Cheryl Westlund, an office support specialist at the College of Law, has seen the UI from afar and, for the past five years, up close.
She prefers up close.
"I really like being able to experience the campus atmosphere," said Westlund, who came to the UI after working for 11 years in UI Extension's northeast regional office, based in Matteson. "When you work here, you feel better connected and more attached to the university."
Westlund, who has three adult children, made the move to the Champaign-Urbana area after her husband took a job with the local United Way. She accepted a job with UI Extension in 2007 and moved to a higher-level position with the College of Law a year later.
"The jobs have been very different," she said. "My job at Extension was more financial and the one I have with the College of Law is more clerical."
She said other law employees have made the transition an easy one.
"There's a lot of support we give and get from all of the faculty assistants in the building," she said. "The faculty assistants are very generous and giving of their time to co-workers. You can send out an email call that you need help and you will immediately get responses and ideas."
She said her office becomes especially busy during finals, as employees are asked to complete a long list of tasks that includes everything from preparing student information packets to handing back graded work. She said she especially likes working with students.
Prior to her work for the university, Westlund worked in downtown Chicago doing clerical work for several corporations. She said the most interesting of her jobs was for W. Clement Stone, the famed philanthropist and self-help guru.
She said she misses taking the daily train into the city, but not the other travel-related difficulties associated with living in Chicagoland, such as tollways and high parking fees when she did drive someplace.
"Everywhere you turn you have to pay for something," she said. "I hear people complain about parking here, but it's nothing compared to Chicago."
She said traveling by train also had led to several friendships.
"You take the same train every morning and evening, so you get to know the people riding with you," she said.
Westlund's hobbies include working with stained glass and reading, and she volunteers for an international youth group and other community service organizations.
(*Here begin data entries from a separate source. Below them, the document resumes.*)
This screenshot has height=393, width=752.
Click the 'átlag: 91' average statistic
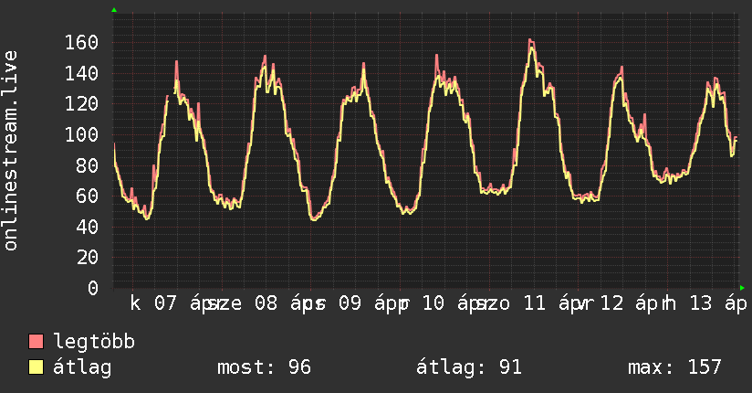[x=468, y=367]
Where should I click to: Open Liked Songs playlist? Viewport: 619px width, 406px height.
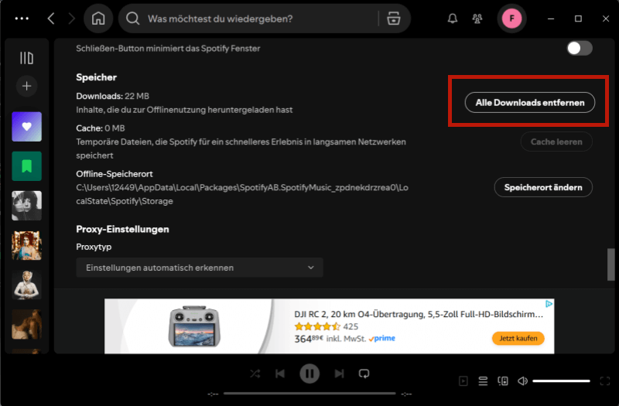[26, 126]
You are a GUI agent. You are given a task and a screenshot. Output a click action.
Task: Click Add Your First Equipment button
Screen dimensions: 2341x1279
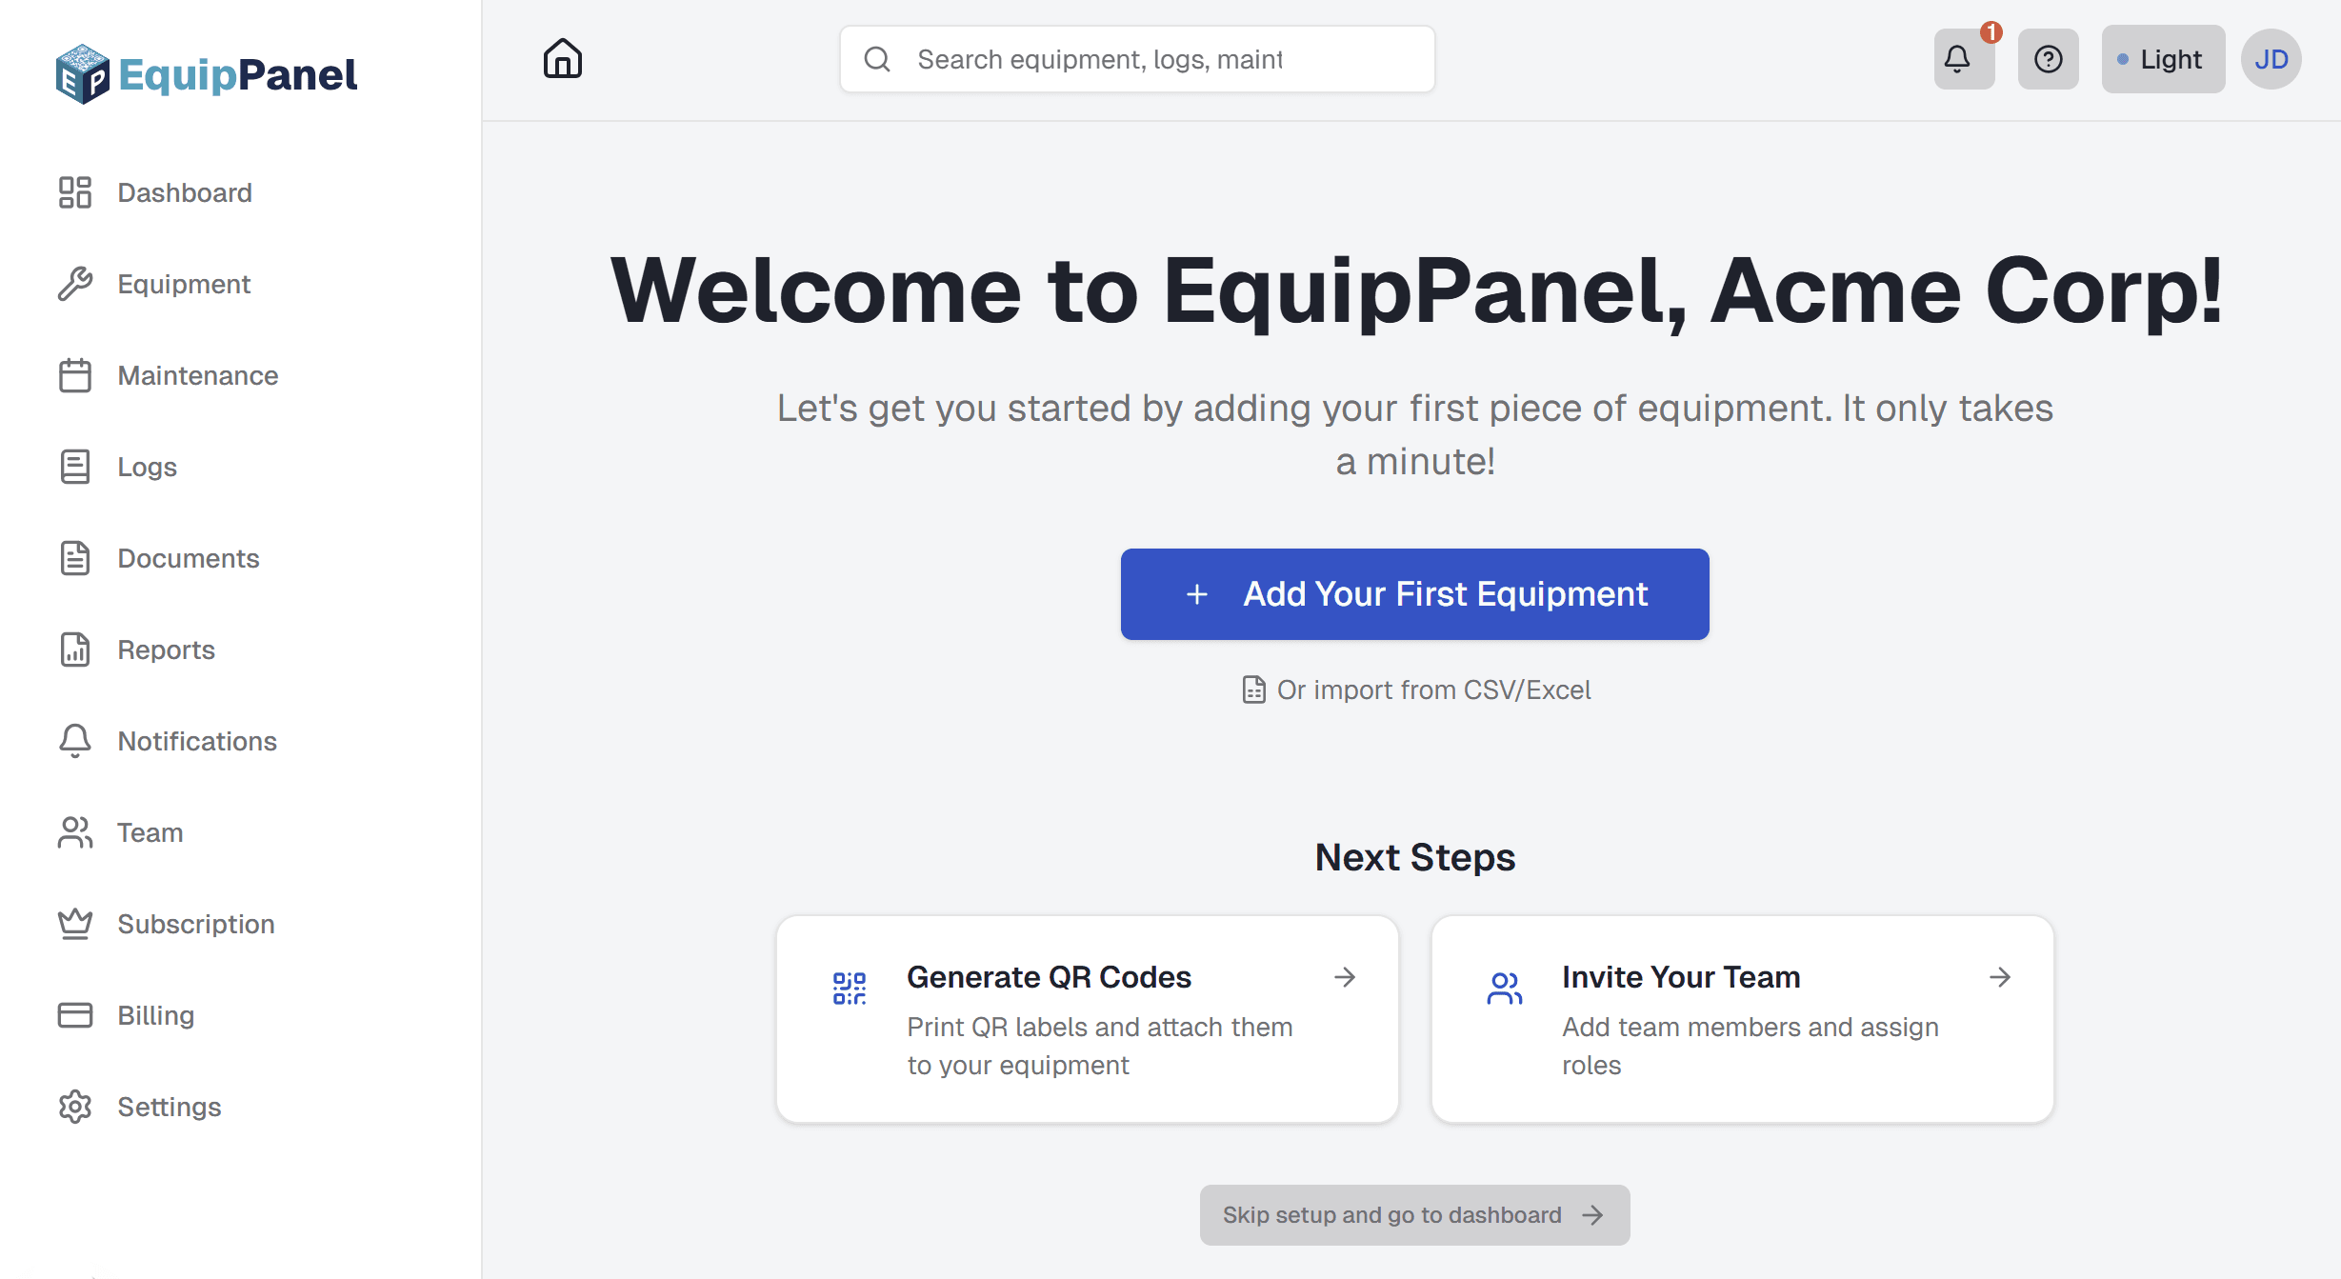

She recently participated in the Central Illinois Honor Flight program, which pairs volunteer "guardians" with World War II veterans for a flight to the war memorial in Washington, D.C. The volunteers pay for their own expenses; donations support the veterans.
She was paired with an 88-year-old Army Air Corps veteran who was "spry and quick-witted," she said.
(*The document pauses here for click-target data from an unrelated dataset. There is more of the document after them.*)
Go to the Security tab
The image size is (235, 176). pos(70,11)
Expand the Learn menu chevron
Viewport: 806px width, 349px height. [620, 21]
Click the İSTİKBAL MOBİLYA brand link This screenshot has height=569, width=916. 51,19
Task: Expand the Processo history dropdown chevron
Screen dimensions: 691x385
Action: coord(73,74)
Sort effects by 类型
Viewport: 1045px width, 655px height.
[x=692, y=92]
"It was a marvelous trip," she said. "I cannot believe how emotional it was. He said he wasn't prepared for how emotional it would be, either. The reception they received was incredible."
She said the veterans shared their memories during the flight and that she was enthralled listening to them recall the days of their youth.
"We heard so many neat stories," she said. "The veterans felt like people really cared about them and respected them. It was a great experience and I'd do it again in a minute."